[Opening Given records section]
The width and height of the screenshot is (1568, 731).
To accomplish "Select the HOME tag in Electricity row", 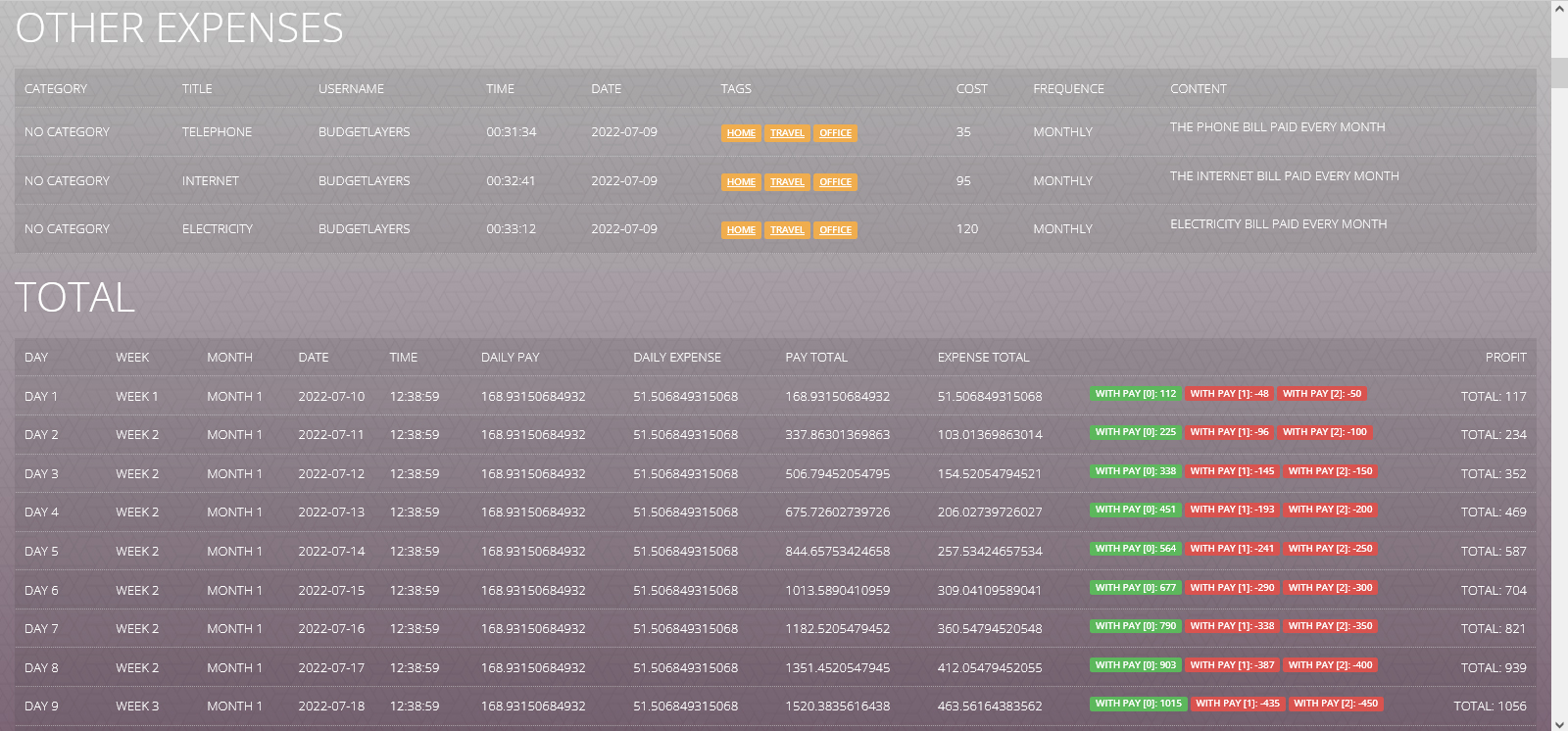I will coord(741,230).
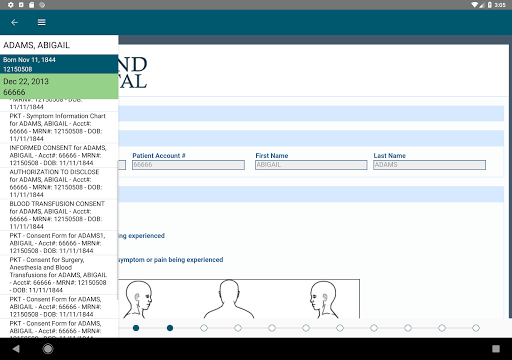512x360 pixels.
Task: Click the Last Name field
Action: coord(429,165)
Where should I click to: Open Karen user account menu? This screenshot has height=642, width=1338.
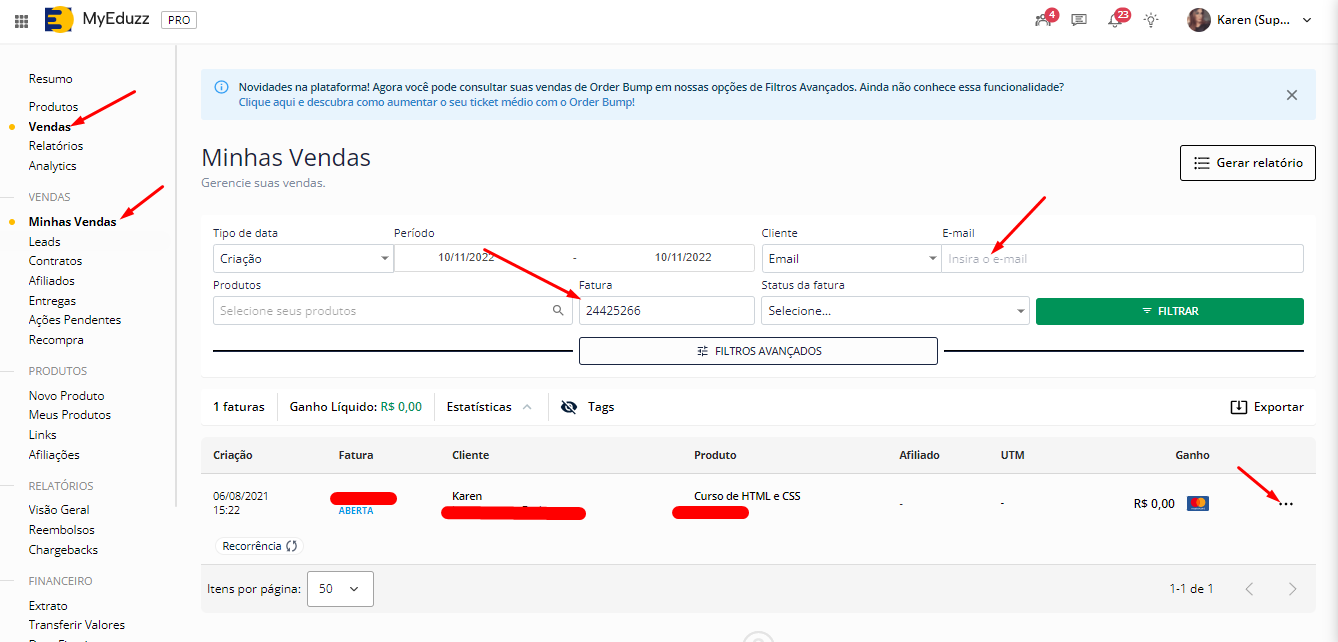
[Closing Given records section]
### What is needed
What this exercise asks for is every line of the data above with the word "width".

### Solution below
The width and height of the screenshot is (1568, 731).
Where should I click to: Open Karen user account menu? This screenshot has height=642, width=1338.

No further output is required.